### EXERCISE DIRECTIONS
Once you reach the line containing "1568x548 pixels." in the entries below, write out that line and each one after it down to the line containing "1024x490 pixels.", exactly and with nothing added.

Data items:
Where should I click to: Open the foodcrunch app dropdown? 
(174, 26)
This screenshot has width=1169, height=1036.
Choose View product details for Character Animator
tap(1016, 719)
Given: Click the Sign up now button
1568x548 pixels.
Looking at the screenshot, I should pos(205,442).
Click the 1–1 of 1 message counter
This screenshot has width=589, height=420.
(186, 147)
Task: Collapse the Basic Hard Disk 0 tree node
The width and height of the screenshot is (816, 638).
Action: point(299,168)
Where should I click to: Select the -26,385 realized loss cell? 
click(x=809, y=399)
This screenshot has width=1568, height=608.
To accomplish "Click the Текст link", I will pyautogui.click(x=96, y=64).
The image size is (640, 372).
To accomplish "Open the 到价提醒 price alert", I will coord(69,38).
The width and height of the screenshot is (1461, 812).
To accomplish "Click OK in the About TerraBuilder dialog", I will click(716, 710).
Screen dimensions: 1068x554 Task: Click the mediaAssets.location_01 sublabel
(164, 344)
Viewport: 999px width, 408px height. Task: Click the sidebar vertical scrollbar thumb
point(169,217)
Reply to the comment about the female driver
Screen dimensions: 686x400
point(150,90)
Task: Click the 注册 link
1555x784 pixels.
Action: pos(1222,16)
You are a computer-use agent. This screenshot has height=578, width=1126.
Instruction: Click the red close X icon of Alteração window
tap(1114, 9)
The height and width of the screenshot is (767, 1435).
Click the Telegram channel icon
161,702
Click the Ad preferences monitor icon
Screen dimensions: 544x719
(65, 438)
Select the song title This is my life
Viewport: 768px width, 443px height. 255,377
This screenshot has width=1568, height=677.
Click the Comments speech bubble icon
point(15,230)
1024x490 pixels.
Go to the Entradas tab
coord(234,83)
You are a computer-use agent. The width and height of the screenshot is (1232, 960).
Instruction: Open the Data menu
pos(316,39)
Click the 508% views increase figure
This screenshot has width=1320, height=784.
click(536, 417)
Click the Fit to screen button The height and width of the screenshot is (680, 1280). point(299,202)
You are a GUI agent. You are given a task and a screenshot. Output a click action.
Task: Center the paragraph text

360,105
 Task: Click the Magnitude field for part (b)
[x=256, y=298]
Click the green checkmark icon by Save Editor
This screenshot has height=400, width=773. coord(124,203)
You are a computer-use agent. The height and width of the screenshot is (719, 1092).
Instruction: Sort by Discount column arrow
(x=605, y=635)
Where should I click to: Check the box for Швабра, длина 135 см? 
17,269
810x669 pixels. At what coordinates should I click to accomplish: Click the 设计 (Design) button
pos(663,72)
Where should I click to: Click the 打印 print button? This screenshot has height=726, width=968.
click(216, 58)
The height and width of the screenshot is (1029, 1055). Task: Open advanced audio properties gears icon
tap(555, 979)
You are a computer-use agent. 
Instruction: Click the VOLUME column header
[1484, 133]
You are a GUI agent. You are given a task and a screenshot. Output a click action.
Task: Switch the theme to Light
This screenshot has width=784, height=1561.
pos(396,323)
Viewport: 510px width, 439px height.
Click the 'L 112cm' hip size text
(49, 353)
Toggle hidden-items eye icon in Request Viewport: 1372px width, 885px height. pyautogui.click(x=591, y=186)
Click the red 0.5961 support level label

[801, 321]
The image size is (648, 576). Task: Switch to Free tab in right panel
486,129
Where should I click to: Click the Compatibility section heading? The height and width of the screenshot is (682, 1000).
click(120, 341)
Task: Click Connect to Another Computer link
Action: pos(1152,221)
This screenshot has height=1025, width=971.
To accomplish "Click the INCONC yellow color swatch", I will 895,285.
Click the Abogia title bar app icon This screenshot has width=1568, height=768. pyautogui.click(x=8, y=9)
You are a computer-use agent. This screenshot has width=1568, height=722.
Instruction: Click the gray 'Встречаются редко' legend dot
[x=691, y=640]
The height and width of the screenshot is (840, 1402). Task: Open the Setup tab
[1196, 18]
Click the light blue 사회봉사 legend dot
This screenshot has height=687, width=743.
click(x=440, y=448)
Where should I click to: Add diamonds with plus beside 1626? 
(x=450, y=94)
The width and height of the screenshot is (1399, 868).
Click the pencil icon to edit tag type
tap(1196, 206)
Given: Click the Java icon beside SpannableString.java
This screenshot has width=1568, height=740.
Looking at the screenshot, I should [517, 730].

### SOLVED EXERCISE
1568x548 pixels.
Looking at the screenshot, I should pos(205,442).
Click the 1–1 of 1 message counter
This screenshot has width=589, height=420.
(186, 147)
Task: Collapse the Basic Hard Disk 0 tree node
The width and height of the screenshot is (816, 638).
Action: point(299,168)
Where should I click to: Select the -26,385 realized loss cell? 
click(x=809, y=399)
This screenshot has width=1568, height=608.
To accomplish "Click the Текст link", I will pyautogui.click(x=96, y=64).
The image size is (640, 372).
To accomplish "Open the 到价提醒 price alert", I will coord(69,38).
The width and height of the screenshot is (1461, 812).
To accomplish "Click OK in the About TerraBuilder dialog", I will click(716, 710).
Screen dimensions: 1068x554 Task: Click the mediaAssets.location_01 sublabel
(164, 344)
Viewport: 999px width, 408px height. Task: Click the sidebar vertical scrollbar thumb
point(169,217)
Reply to the comment about the female driver
Screen dimensions: 686x400
point(150,90)
Task: Click the 注册 link
1555x784 pixels.
Action: pos(1222,16)
You are a computer-use agent. This screenshot has height=578, width=1126.
Instruction: Click the red close X icon of Alteração window
tap(1114, 9)
The height and width of the screenshot is (767, 1435).
Click the Telegram channel icon
161,702
Click the Ad preferences monitor icon
Screen dimensions: 544x719
(65, 438)
Select the song title This is my life
Viewport: 768px width, 443px height. 255,377
This screenshot has width=1568, height=677.
Click the Comments speech bubble icon
point(15,230)
1024x490 pixels.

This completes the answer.